Só nos primeiros seis meses deste ano, Bradesco e Santander lucraram, juntos, mais de R$ 12 bilhões. O valor, publicado nesta quinta-feira, dia 30, é três vezes maior que todo o investimento que o Governo de Pernambuco fará durante este ano inteiro no Estado, o que inclui a implantação do corredor BRT na Avenida Agamenon Magalhães e a navegação dos rios Beberibe e Capibaribe, além de construção de estradas e moradias.

Para a presidenta do Sindicato, Suzineide Rodrigues, o lucro dos dois bancos, que abriram a temporada de publicação dos balanços do primeiro semestre de 2015, é exorbitante e mostra que não há crise para o sistema financeiro nacional.
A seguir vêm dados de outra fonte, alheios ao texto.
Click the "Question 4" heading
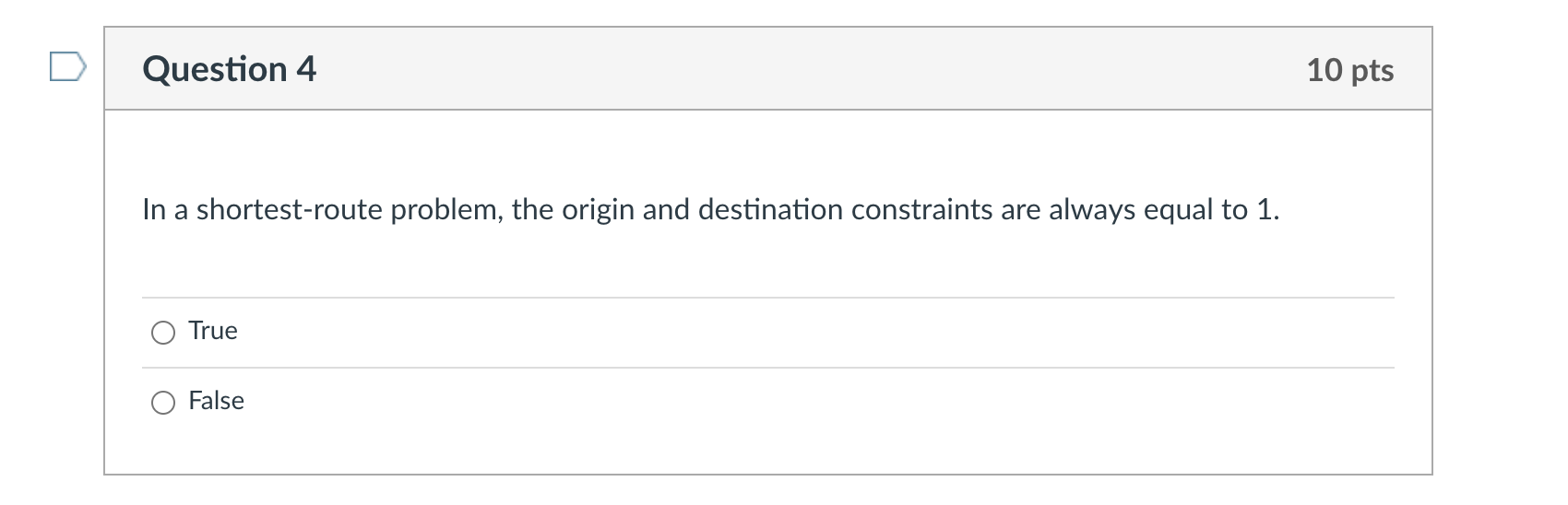Image resolution: width=1568 pixels, height=505 pixels. click(230, 69)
“O Bradesco teve lucro líquido de R$ 8,778 bilhões no primeiro semestre deste ano, um crescimento de 20,6% em relação ao mesmo período de 2014. Já o Santander registrou um lucro líquido de R$ 3,308 bilhões, crescimento de 15,5%. Ou seja, não há desculpas para não atender as reivindicações dos bancários para a Campanha Nacional que está começando (leia mais)”, diz.
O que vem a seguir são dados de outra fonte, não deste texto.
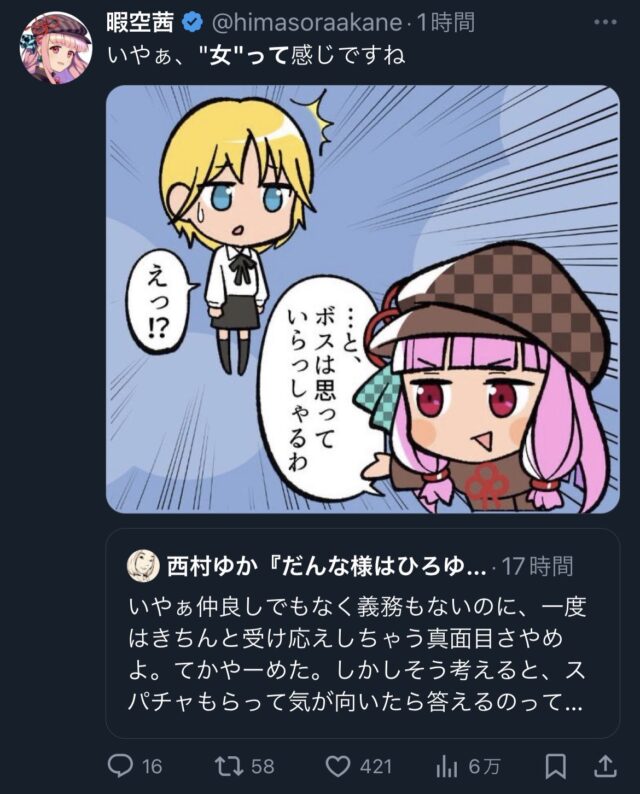Viewport: 640px width, 794px height.
Task: Click the blue verified badge
Action: (192, 23)
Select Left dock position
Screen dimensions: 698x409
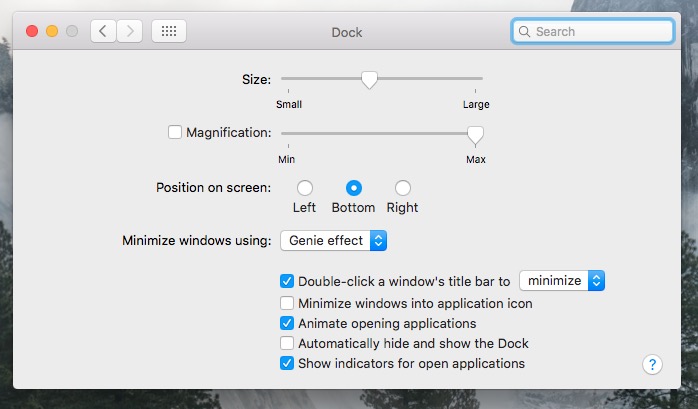click(305, 188)
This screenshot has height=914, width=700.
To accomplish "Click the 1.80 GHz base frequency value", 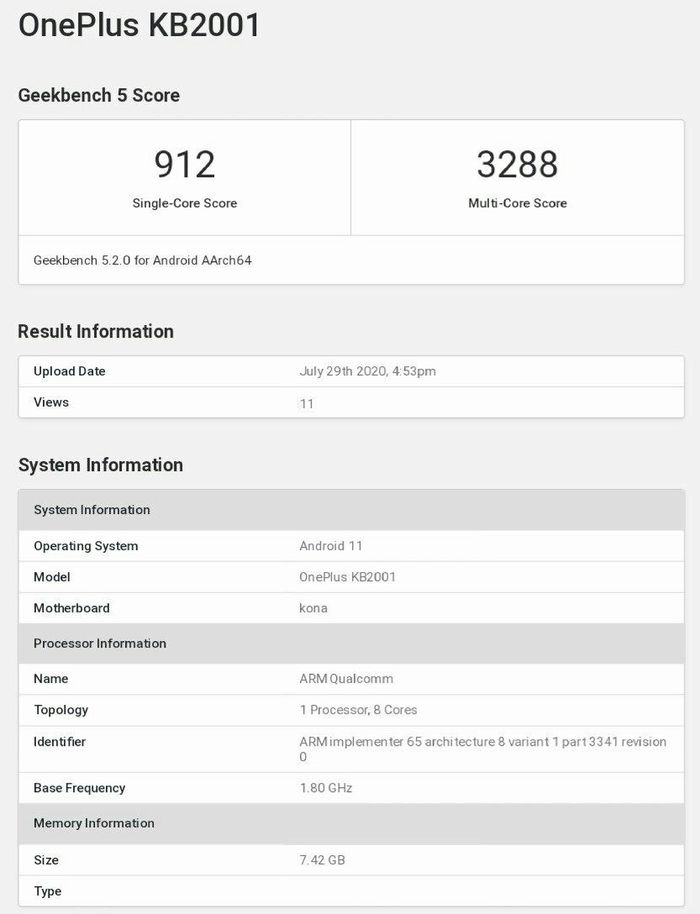I will point(326,788).
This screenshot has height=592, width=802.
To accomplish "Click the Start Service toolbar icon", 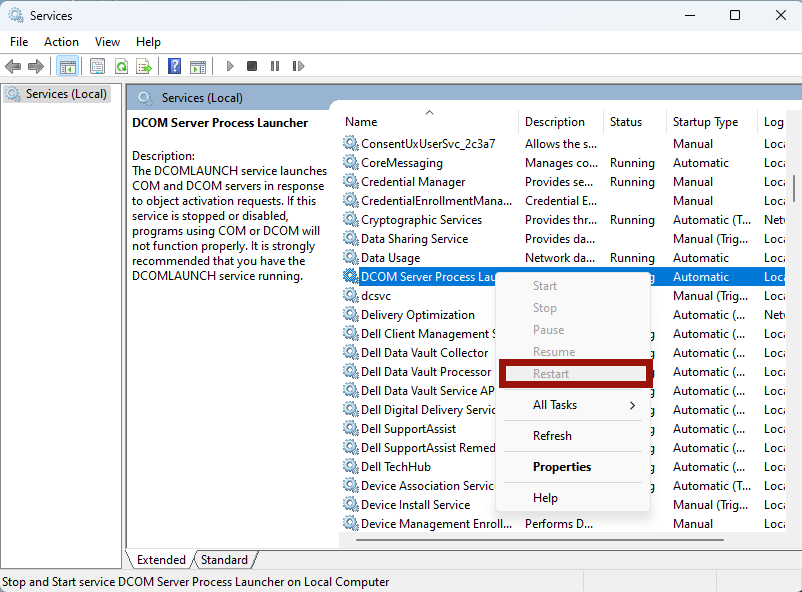I will point(229,66).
Suzineide destaca que, mesmo diante do ótimo resultado, o Bradesco segue com sua política nefasta de acabar com os empregos dos bancários. Em 12 meses (de junho de 2014 a junho de 2015), foram extintos 5.125 postos de trabalho. Só nos últimos três meses, de abril a junho, o Bradesco fechou 1.074 vagas. Com isso, o número de contas correntes por funcionário passou, em 12 meses, de 268 para 282.

“Isso é um absurdo, a falta de funcionários nas agências e postos de serviço do banco é gritante. O Bradesco deveria estar contratando, em vez de demitir e acabar com as vagas. Os bancários estão em campanha pela valorização no Bradesco e vamos aumentar a pressão nesta Campanha Nacional, que deverá ter a proteção ao emprego como o grande foco”, diz Suzi.

Já no Santander, o número de empregados cresceu, chegando a 50.245 em junho. Em 12 meses, houve aumento de 1.485 postos de trabalho. Apesar das contratações, o banco continua ganhando em cima da rotatividade, ao demitir funcionários antigos com salários mais altos por novos, que entram ganhando bem menos.

Clientes penalizados – No Bradesco, as receitas de tarifas e prestação de serviços cresceram 13,4% chegando a R$ 11,8 bilhões. Com isso, o banco cobre 167% das despesas de pessoal no primeiro semestre de 2015. Essa cobertura era de 155% no primeiro semestre de 2014. As despesas de pessoal cresceram apenas 5%.

No Santander também houve crescimento nas receitas de tarifas e serviços cobrados dos clientes. Elas chegaram a R$ 5,7 bilhões, aumento de 7,9% em relação ao mesmo período do ano anterior. Apenas com essa receita o Santander cobre 150% de suas despesas de pessoal, mesmo patamar de junho de 2014.